The Differences Between Protected & Standard Metal Halide Lamps

Have you ever wondered why protected metal halide lamps haven’t replaced the standard version? Well, the answer is fairly easy. The standard types of metal halide lamps have been around for decades and have been used in floodlights, wall packs, and commercial indoor recessed lights.

As the popularity of metal halide lamps grew in the commercial building markets, the demand for "MP" lamps skyrocketed and the price point went up a bit due to the extra components. At that point, two types of lamps became available in the marketplace.

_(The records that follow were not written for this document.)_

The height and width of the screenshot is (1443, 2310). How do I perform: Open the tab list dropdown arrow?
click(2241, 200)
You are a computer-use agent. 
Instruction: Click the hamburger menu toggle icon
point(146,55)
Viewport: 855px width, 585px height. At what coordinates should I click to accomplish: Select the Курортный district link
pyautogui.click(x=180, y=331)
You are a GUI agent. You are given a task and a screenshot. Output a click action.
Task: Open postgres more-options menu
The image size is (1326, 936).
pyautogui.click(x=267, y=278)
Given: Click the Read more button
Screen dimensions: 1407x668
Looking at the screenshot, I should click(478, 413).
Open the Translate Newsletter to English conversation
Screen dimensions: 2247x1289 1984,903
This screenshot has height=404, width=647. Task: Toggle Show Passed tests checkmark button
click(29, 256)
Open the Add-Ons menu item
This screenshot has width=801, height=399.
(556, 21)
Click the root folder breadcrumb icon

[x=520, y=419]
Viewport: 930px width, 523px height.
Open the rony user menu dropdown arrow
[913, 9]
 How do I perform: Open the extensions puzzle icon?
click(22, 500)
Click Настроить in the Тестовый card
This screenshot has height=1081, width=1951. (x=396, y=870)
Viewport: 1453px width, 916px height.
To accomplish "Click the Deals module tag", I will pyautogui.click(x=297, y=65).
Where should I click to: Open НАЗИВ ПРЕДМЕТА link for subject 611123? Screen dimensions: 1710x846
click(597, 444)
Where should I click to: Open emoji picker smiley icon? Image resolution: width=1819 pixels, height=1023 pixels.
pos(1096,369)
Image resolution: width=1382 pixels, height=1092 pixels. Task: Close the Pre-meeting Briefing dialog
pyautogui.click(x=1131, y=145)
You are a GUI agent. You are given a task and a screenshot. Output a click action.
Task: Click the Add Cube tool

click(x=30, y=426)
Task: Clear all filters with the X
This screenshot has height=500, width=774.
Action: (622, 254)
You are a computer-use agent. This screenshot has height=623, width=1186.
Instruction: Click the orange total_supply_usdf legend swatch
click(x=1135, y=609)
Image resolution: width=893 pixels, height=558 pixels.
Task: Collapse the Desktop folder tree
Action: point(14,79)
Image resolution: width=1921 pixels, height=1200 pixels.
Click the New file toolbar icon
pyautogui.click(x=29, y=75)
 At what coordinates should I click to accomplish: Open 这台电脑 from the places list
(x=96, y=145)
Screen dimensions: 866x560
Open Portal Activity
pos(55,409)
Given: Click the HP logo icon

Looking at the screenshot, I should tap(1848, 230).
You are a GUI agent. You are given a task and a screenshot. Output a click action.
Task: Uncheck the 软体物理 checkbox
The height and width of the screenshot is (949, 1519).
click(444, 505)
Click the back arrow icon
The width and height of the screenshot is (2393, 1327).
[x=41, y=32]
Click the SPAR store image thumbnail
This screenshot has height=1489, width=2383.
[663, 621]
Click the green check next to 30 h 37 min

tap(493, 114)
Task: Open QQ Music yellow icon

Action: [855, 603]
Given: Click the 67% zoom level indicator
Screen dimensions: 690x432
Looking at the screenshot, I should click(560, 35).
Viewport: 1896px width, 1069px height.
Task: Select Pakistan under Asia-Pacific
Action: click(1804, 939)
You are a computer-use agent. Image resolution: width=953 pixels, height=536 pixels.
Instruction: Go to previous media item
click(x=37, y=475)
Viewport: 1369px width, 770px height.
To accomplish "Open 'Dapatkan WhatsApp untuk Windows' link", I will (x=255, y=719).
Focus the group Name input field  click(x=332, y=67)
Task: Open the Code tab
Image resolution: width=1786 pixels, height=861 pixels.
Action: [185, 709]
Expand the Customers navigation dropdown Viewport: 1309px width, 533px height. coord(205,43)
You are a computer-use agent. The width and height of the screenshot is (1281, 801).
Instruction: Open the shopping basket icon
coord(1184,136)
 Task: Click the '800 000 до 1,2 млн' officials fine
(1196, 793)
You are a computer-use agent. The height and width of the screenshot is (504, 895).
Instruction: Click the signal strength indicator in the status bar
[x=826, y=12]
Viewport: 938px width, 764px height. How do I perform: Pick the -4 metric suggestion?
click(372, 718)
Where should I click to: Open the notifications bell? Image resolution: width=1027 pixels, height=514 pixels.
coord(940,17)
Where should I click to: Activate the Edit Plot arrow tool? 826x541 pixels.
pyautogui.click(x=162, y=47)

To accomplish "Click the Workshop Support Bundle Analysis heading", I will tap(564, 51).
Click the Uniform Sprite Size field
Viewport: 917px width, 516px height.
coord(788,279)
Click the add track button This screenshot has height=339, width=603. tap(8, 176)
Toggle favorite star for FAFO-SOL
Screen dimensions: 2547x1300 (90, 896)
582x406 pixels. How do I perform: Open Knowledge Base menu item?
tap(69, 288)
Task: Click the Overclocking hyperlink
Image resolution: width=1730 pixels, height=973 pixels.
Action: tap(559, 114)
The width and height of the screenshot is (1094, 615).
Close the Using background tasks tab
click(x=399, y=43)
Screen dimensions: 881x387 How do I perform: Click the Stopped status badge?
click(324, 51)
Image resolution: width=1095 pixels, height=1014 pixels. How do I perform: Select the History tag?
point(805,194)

What Do the Lamp Part Numbers Mean?

In lamp part number MP175/U/MED/IC, MP means metal halide protected and 175 refers to the wattage. The MP function refers to the size of the neck on the lamp. And the U means Universal, so it can be burned at any operating position. The manufacturers create the lamps and the sockets for MP or open rated fixtures to work together. IC means Industrial-Commercial rated.

In the Sylvania part number MP175/BU-ONLY/MED, BU means that the lamp can only be burned "base up". ONLY means that it really can only be burned "base up", so be certain of the orientation of your fixtures when considering lamps from this line. MED means E26 medium base.

For MH175/U/MED/IC, MH means metal halide, 175 refers to the wattage, and U means that the lamp can be burned "universally". So you can burn this lamp base up, base down, or horizontal. In this code, the IC is Prolume's internal code for Industrial-Commercial rated.

Protected Metal Halide vs Standard Metal Halide

The different types of metal halide lamps are great for different things. If you want to be safe, always purchase the MP, the protected version. They cost a little more, but you can rest assured they will always work.